RECORDS SHOWN Start Marker

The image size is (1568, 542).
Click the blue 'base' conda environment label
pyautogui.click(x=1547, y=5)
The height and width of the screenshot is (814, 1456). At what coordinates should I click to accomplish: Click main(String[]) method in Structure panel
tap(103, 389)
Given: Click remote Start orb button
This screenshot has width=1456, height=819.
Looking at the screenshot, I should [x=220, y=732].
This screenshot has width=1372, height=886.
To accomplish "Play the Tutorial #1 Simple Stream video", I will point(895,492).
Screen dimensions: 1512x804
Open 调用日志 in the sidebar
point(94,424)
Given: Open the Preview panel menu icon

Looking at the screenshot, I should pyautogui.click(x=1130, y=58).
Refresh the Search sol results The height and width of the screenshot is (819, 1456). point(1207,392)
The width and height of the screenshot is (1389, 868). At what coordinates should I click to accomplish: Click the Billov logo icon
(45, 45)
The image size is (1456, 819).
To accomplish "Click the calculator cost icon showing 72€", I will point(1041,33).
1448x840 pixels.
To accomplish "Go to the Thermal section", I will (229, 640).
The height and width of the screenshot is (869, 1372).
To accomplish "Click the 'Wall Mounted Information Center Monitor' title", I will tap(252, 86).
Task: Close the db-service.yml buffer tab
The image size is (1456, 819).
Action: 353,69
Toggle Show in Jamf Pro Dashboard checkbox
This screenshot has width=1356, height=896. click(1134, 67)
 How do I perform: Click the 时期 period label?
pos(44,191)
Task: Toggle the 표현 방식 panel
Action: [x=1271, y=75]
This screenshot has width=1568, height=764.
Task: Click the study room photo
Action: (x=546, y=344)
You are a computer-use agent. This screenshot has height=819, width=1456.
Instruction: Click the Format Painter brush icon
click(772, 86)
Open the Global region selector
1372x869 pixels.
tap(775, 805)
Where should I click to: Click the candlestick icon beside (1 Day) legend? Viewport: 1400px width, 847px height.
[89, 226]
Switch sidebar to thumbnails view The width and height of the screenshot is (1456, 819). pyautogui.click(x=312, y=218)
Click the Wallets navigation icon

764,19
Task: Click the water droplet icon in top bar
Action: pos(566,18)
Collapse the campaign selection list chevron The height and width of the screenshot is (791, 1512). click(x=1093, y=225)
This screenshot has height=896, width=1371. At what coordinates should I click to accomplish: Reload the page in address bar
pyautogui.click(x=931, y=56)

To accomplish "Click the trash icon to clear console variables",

RECORDS SHOWN End Marker

Scan the entries above for the word "will". Report the lines that hold it.

To accomplish "Play the Tutorial #1 Simple Stream video", I will point(895,492).
To accomplish "Click the calculator cost icon showing 72€", I will point(1041,33).
To accomplish "Go to the Thermal section", I will (229, 640).
To accomplish "Click the 'Wall Mounted Information Center Monitor' title", I will tap(252, 86).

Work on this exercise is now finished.